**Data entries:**
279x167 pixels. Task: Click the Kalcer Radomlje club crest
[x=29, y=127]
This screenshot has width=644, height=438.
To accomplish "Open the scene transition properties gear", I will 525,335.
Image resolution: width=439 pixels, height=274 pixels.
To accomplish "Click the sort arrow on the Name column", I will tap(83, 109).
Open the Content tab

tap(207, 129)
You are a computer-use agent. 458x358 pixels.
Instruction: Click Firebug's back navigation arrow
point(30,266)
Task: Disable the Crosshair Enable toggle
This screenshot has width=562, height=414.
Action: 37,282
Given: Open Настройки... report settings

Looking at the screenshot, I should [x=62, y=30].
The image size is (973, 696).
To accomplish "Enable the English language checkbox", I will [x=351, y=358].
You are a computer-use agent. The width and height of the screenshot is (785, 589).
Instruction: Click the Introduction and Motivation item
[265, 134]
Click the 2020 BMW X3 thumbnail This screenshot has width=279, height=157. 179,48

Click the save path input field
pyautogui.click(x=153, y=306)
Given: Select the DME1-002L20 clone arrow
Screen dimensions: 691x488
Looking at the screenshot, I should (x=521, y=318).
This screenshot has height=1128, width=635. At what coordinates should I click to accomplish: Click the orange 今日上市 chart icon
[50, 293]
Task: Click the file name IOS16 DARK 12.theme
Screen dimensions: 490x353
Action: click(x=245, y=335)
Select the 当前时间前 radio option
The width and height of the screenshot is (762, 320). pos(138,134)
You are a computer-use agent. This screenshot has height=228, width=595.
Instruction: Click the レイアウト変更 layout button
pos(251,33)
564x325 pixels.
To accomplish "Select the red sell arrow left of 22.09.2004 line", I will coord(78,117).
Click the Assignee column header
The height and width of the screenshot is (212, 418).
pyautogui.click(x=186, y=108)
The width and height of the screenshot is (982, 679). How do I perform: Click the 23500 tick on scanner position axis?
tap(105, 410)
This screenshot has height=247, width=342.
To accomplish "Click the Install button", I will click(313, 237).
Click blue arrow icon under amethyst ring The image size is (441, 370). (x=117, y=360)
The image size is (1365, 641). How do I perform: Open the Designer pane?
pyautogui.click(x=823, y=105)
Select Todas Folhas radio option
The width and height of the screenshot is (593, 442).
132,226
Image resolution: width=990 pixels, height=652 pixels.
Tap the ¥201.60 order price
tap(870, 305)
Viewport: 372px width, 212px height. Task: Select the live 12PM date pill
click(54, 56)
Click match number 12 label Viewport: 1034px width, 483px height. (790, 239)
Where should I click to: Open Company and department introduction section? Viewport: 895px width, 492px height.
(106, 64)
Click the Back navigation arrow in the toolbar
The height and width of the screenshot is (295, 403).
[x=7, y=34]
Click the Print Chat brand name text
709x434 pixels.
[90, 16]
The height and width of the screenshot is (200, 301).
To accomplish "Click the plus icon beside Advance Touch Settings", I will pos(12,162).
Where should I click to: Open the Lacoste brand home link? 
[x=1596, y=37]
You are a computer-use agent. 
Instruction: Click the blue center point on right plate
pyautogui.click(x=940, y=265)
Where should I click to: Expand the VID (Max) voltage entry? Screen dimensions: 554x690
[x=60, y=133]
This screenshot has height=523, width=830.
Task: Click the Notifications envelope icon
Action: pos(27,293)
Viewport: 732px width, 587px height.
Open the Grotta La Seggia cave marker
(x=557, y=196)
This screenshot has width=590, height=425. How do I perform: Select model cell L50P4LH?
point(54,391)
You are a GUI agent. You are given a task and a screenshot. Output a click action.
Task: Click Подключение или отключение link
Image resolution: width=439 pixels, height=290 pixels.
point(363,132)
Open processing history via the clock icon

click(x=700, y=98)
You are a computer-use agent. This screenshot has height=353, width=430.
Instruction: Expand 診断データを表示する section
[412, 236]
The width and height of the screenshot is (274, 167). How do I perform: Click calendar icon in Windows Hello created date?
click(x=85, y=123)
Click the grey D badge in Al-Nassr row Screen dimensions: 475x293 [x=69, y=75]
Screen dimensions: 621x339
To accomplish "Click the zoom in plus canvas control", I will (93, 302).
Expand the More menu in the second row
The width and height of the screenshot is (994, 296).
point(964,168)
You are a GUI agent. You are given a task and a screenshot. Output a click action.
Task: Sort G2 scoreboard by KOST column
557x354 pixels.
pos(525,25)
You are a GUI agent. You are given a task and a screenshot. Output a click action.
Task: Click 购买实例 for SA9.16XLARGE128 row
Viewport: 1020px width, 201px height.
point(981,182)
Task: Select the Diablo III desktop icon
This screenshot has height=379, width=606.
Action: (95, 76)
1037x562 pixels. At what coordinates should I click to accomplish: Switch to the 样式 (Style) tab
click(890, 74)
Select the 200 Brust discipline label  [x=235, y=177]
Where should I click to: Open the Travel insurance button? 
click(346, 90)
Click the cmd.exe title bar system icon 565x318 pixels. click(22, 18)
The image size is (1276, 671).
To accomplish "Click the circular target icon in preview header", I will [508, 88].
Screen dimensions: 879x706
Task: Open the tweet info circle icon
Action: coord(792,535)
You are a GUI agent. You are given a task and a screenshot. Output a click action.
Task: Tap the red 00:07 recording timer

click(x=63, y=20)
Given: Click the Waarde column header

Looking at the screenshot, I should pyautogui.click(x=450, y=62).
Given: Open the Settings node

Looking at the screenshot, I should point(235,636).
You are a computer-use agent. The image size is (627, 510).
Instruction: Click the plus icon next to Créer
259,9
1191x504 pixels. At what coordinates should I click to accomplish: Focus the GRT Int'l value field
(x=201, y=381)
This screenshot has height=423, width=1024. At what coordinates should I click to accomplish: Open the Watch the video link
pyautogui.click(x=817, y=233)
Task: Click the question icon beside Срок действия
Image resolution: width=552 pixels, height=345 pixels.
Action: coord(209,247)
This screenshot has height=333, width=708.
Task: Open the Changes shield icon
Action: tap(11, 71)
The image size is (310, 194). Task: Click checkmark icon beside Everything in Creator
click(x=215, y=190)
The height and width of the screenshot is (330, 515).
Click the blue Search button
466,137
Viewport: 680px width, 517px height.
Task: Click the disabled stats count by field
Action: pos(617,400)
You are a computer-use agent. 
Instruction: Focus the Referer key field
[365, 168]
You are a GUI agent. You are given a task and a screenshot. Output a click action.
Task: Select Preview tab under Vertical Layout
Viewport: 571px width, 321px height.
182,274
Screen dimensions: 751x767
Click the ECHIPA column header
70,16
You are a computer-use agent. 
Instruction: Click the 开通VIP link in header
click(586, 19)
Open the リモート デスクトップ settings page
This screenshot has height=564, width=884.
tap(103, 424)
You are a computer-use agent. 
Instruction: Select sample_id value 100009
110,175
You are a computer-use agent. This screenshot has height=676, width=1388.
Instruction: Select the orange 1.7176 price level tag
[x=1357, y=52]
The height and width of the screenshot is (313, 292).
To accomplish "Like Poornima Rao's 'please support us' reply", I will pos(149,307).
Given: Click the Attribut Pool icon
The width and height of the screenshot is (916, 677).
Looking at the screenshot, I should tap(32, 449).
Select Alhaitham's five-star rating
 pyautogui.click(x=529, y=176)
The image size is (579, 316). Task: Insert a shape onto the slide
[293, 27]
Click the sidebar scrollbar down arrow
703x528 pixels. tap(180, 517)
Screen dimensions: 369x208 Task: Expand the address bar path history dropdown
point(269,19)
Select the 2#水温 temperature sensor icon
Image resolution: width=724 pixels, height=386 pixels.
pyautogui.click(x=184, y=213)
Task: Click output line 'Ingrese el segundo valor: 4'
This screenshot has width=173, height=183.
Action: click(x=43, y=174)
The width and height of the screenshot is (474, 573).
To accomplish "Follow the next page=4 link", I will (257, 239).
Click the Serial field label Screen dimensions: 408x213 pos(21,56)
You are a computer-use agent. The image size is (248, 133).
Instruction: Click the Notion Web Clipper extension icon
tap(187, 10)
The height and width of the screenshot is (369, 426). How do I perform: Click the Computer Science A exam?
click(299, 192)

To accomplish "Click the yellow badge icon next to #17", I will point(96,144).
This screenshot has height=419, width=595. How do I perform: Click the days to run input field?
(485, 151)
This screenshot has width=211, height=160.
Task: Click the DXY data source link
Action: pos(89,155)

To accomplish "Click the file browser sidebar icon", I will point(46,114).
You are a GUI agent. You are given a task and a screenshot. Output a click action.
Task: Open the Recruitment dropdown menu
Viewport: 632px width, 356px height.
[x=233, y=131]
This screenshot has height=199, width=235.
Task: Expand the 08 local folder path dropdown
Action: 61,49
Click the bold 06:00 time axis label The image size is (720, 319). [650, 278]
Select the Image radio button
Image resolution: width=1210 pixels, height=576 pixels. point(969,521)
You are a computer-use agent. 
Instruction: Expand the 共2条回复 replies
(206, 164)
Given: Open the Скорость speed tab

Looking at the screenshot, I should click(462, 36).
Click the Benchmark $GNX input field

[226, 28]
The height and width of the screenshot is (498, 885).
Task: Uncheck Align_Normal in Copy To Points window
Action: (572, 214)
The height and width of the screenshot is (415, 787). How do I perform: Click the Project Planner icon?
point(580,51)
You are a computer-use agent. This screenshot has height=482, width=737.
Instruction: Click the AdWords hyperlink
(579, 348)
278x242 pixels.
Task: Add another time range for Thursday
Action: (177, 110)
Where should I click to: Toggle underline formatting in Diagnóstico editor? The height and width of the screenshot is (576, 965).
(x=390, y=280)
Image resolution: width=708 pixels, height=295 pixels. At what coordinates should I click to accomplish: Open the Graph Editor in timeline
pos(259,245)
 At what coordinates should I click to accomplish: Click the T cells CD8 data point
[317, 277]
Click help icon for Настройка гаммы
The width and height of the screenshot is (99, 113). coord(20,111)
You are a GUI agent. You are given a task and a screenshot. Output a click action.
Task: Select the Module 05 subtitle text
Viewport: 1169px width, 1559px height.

**EXERCISE REQUIREMENTS:** When the line containing "You are a computer-use agent. 458x358 pixels." is reached, include it and stop. Until then, output each line of the entries exactly as given, starting from the first.

**YOUR RESPONSE:**
279x167 pixels. Task: Click the Kalcer Radomlje club crest
[x=29, y=127]
This screenshot has width=644, height=438.
To accomplish "Open the scene transition properties gear", I will 525,335.
Image resolution: width=439 pixels, height=274 pixels.
To accomplish "Click the sort arrow on the Name column", I will tap(83, 109).
Open the Content tab

tap(207, 129)
You are a computer-use agent. 458x358 pixels.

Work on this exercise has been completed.